### WORK ORDER
From the material below, copy each line that holds the word "agent".
### DATA RECORDS ###
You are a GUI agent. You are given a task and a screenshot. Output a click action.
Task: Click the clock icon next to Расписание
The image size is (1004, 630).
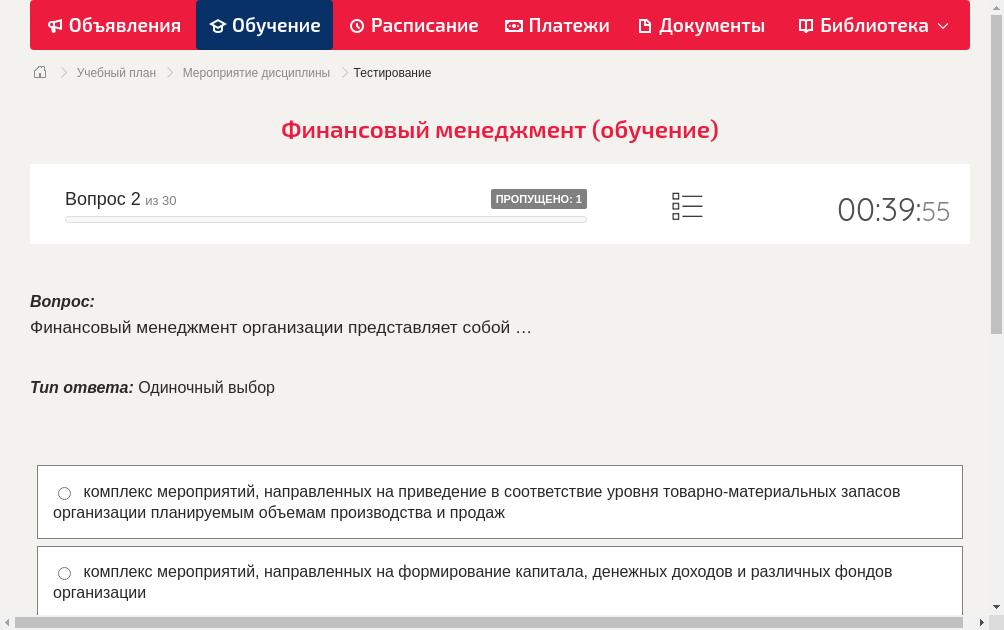(356, 25)
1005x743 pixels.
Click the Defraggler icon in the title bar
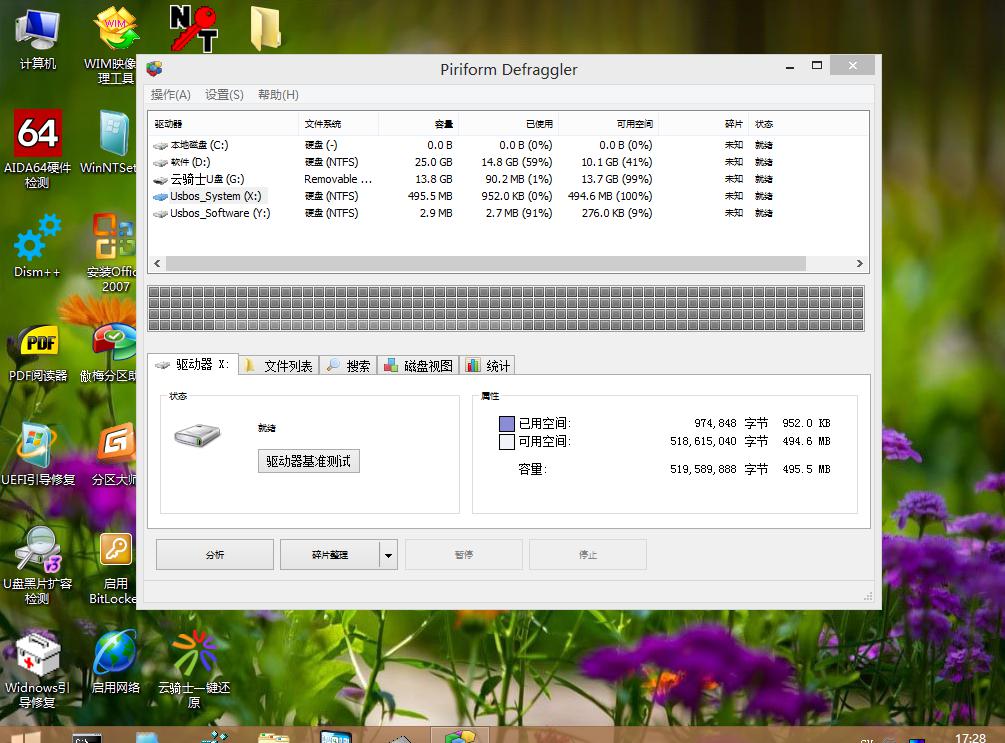153,69
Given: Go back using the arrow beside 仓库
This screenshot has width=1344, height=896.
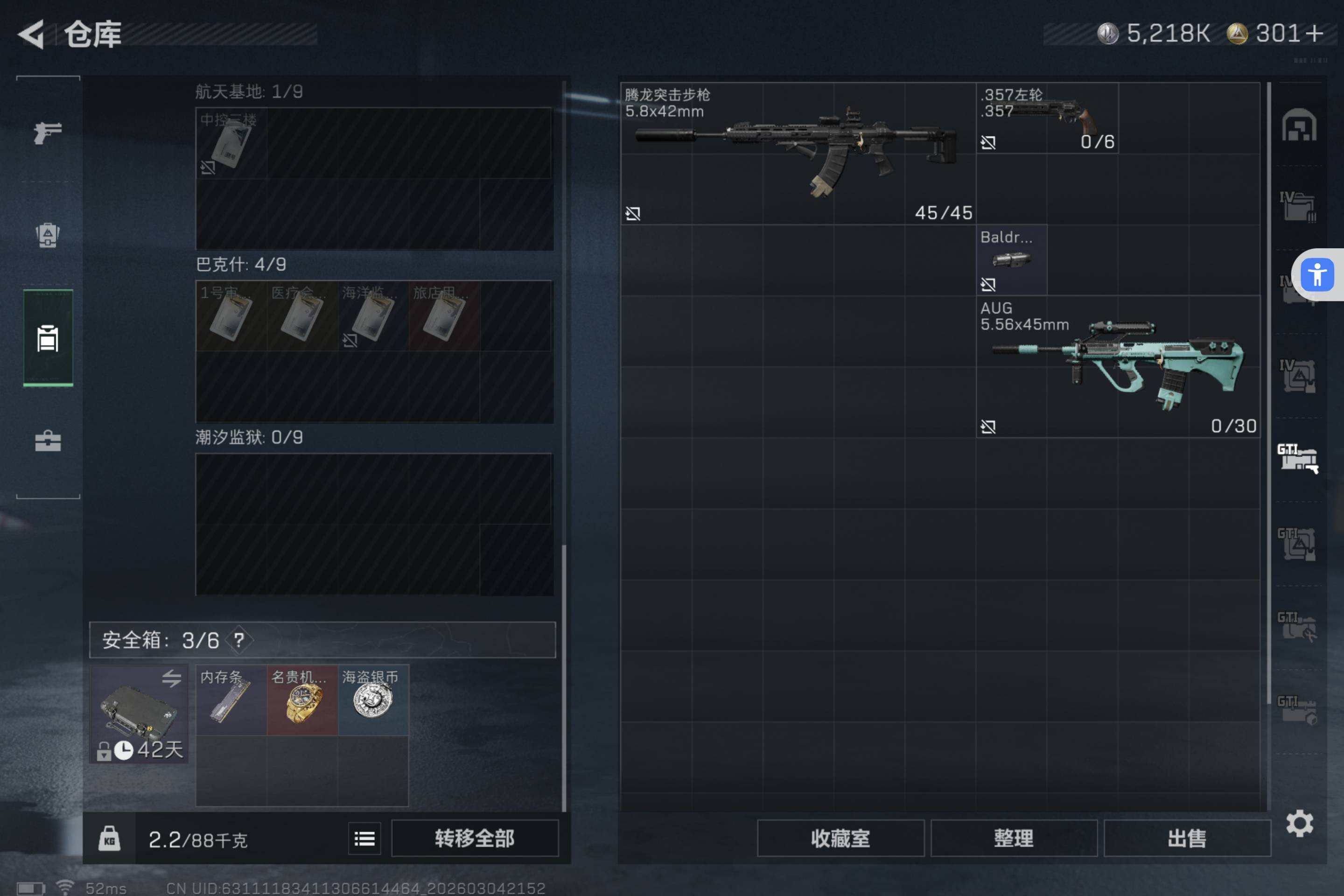Looking at the screenshot, I should point(32,34).
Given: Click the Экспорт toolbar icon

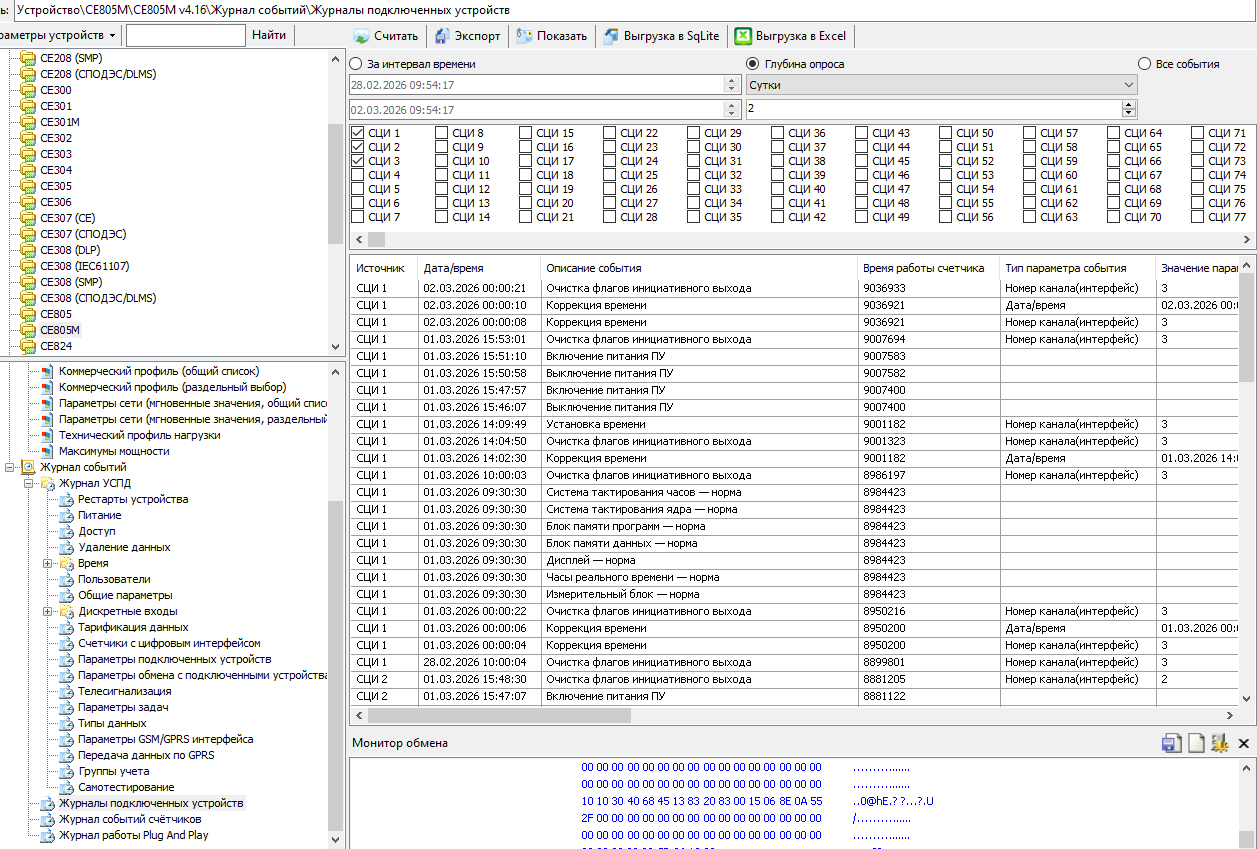Looking at the screenshot, I should [442, 36].
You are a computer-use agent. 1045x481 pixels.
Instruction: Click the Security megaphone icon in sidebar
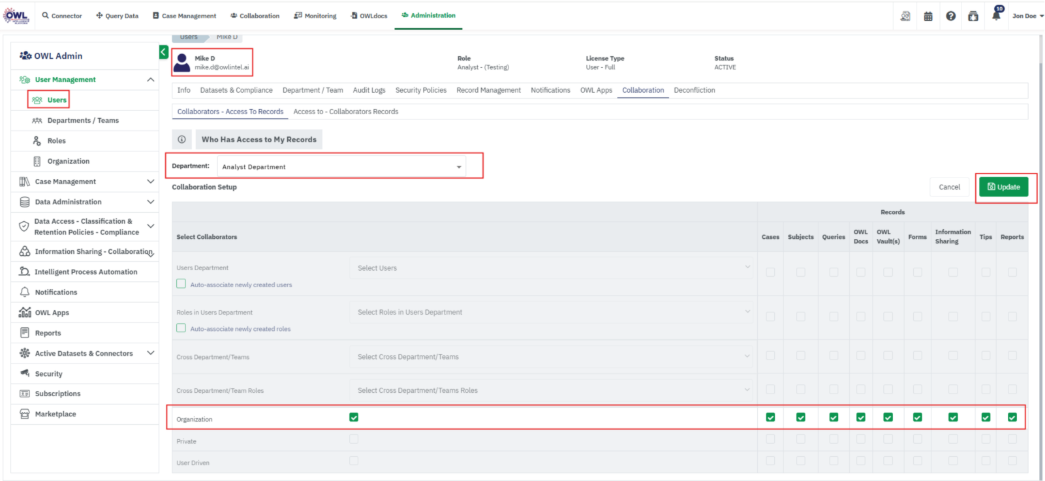click(24, 373)
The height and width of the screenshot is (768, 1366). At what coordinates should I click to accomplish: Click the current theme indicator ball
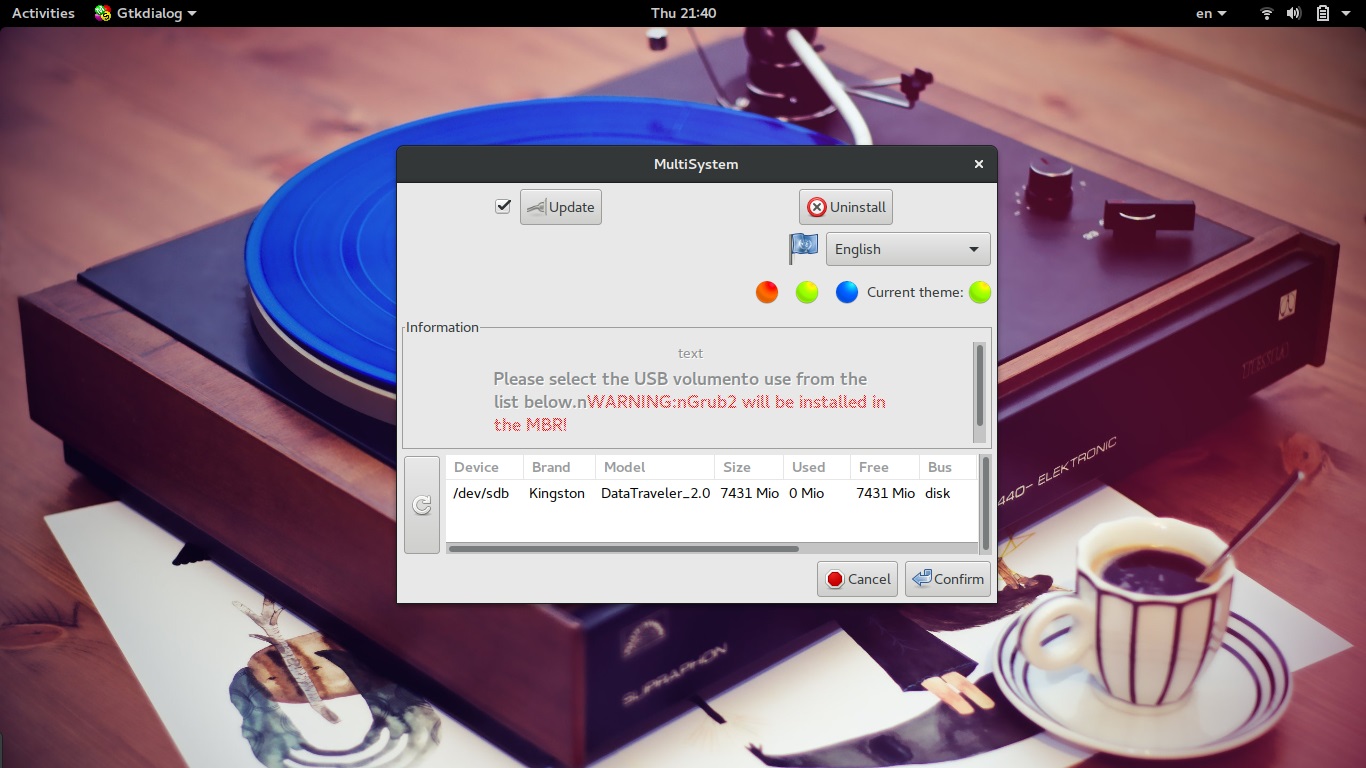[980, 292]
###
### RESPONSE BOX
You are a GUI agent. You are given a task and a screenshot. Output a click action.
You are a computer-use agent. 1045x481 pixels.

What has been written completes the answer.